Work to be completed:
Please copy the records from the line with "Sort the table by Name column" to the line with "Image resolution: width=476", keeping every line unchanged.

Excerpted records:
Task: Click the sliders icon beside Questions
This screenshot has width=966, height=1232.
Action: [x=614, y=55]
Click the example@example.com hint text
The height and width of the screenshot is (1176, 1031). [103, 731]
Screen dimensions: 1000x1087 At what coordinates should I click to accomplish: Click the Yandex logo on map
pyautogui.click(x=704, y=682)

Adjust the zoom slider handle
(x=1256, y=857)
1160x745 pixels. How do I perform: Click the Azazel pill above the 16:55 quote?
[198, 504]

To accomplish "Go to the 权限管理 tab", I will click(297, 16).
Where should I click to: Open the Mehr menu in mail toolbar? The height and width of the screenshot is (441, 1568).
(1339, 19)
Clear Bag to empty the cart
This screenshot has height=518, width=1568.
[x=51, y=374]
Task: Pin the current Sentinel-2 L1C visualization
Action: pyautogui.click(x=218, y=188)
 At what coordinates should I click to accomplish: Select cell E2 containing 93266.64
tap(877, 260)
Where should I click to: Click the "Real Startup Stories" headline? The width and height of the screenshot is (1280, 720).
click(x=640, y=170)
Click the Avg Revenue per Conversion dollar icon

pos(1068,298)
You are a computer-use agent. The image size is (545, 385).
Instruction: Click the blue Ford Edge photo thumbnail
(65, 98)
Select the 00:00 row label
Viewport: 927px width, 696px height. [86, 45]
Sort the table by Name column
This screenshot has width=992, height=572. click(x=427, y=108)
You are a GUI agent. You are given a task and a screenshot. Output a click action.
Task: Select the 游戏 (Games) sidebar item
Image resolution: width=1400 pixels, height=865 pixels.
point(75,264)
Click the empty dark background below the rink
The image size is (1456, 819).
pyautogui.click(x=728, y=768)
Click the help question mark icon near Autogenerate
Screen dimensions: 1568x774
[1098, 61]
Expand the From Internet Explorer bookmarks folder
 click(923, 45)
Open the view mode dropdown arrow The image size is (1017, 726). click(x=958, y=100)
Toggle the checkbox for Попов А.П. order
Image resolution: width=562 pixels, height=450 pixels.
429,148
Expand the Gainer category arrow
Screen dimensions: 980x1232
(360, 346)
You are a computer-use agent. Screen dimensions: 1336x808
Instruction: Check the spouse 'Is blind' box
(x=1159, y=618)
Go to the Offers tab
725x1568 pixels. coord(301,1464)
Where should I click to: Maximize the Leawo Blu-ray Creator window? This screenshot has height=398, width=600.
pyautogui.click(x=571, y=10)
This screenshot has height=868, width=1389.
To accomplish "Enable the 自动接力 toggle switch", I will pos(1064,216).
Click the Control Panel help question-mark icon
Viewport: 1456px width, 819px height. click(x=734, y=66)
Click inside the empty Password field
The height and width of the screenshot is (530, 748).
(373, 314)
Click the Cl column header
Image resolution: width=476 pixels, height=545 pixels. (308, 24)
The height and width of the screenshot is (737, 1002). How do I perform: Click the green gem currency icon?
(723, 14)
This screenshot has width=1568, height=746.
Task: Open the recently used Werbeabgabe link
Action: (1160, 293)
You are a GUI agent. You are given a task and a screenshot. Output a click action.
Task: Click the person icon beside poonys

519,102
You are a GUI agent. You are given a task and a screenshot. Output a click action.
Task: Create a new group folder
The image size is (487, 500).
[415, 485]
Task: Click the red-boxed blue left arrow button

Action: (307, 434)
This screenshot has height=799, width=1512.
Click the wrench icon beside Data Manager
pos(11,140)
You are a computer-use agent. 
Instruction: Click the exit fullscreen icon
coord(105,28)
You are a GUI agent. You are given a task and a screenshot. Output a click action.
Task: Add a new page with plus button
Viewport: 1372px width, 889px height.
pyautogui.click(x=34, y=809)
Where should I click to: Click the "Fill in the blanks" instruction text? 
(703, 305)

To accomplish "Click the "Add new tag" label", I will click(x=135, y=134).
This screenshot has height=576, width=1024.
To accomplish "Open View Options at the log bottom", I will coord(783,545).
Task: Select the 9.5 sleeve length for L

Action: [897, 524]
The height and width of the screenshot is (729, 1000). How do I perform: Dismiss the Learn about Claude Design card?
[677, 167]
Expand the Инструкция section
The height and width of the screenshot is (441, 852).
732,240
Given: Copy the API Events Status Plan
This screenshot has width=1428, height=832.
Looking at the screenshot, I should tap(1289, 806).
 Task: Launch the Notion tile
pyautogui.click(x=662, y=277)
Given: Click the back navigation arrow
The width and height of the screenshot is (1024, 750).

Full response:
Sort the table by Name column
This screenshot has width=992, height=572. click(x=427, y=108)
You are a GUI agent. You are given a task and a screenshot. Output a click action.
Task: Select the 游戏 (Games) sidebar item
Image resolution: width=1400 pixels, height=865 pixels.
point(75,264)
Click the empty dark background below the rink
The image size is (1456, 819).
pyautogui.click(x=728, y=768)
Click the help question mark icon near Autogenerate
Screen dimensions: 1568x774
[1098, 61]
Expand the From Internet Explorer bookmarks folder
 click(923, 45)
Open the view mode dropdown arrow The image size is (1017, 726). click(x=958, y=100)
Toggle the checkbox for Попов А.П. order
Image resolution: width=562 pixels, height=450 pixels.
429,148
Expand the Gainer category arrow
Screen dimensions: 980x1232
(360, 346)
You are a computer-use agent. Screen dimensions: 1336x808
Instruction: Check the spouse 'Is blind' box
(x=1159, y=618)
Go to the Offers tab
725x1568 pixels. coord(301,1464)
Where should I click to: Maximize the Leawo Blu-ray Creator window? This screenshot has height=398, width=600.
pyautogui.click(x=571, y=10)
This screenshot has height=868, width=1389.
To accomplish "Enable the 自动接力 toggle switch", I will pos(1064,216).
Click the Control Panel help question-mark icon
Viewport: 1456px width, 819px height. click(x=734, y=66)
Click inside the empty Password field
The height and width of the screenshot is (530, 748).
(373, 314)
Click the Cl column header
Image resolution: width=476 pixels, height=545 pixels. (308, 24)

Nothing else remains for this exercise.